▶ [DATASET EXCERPTS]:
==*==
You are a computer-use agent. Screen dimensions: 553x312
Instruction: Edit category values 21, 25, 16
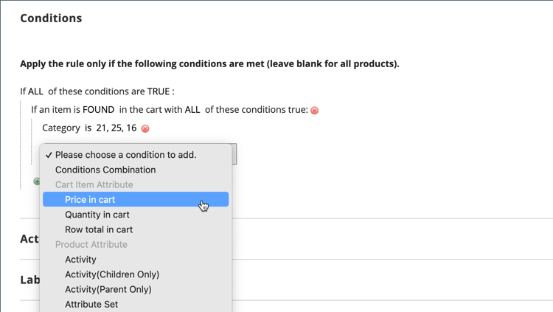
==*==
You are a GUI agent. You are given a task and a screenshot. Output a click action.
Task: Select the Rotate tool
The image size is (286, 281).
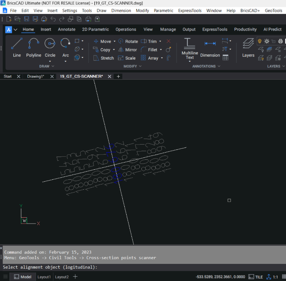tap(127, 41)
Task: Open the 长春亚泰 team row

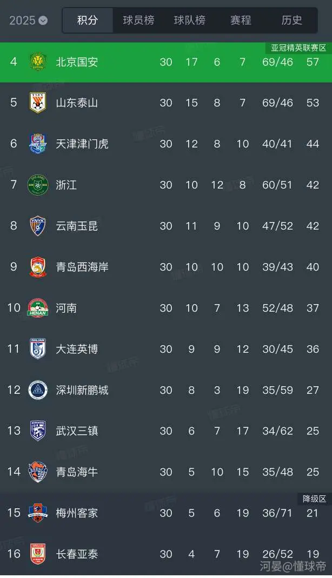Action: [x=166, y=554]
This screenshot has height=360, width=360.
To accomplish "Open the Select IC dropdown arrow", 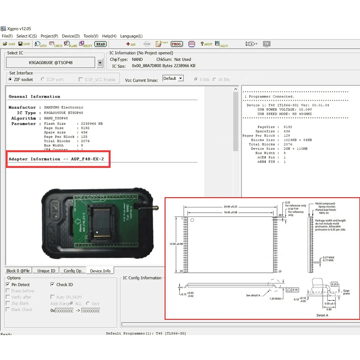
==*==
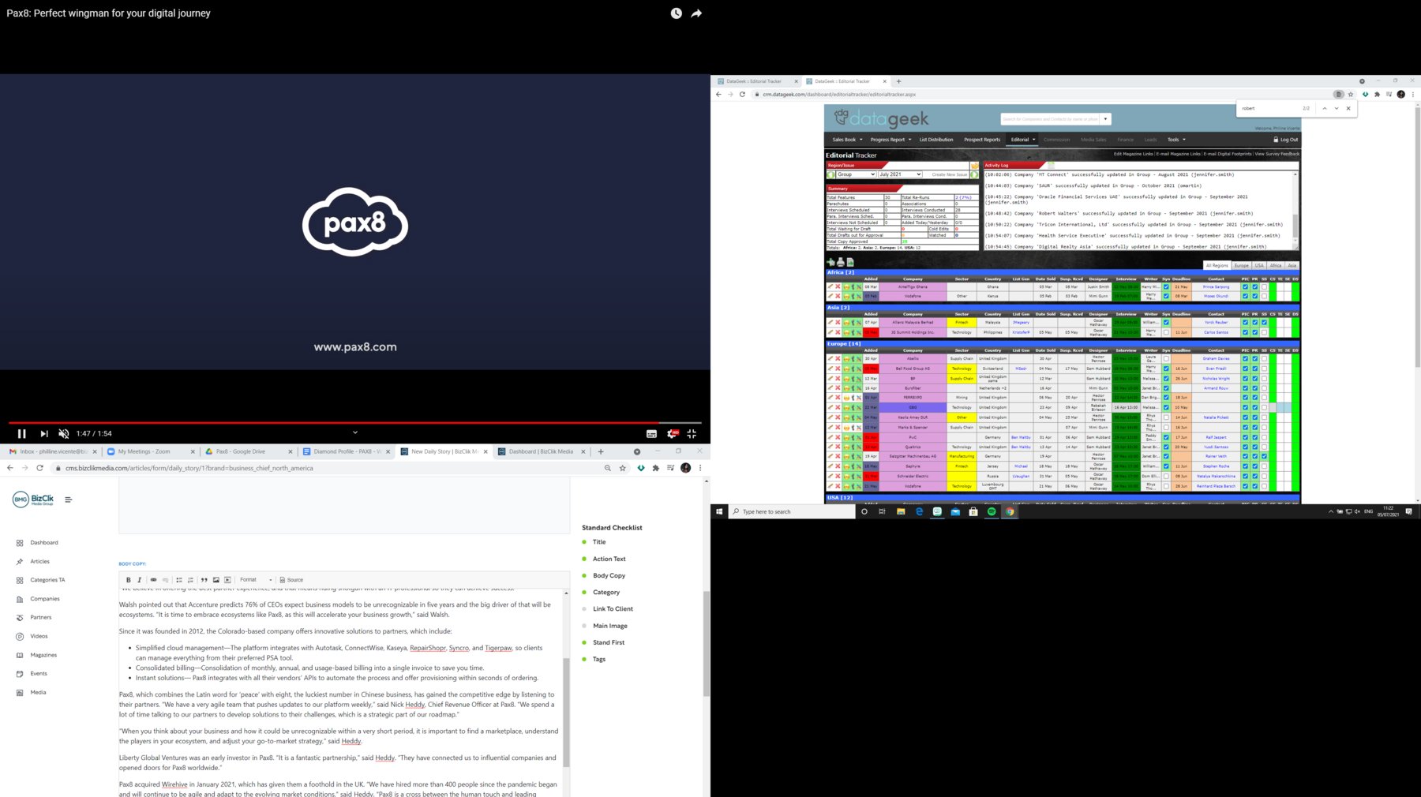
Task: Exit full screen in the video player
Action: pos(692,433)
==*==
Taking the records above, print only and exactly the lines from the line with "Task: Select the Rotate tool" to the line with "the Select IC", both kept, and exclude pictures.

▶ [TASK RESULT]:
Task: Select the Rotate tool
The image size is (286, 281).
tap(127, 41)
Task: Open the 长春亚泰 team row

Action: [x=166, y=554]
This screenshot has height=360, width=360.
To accomplish "Open the Select IC dropdown arrow", 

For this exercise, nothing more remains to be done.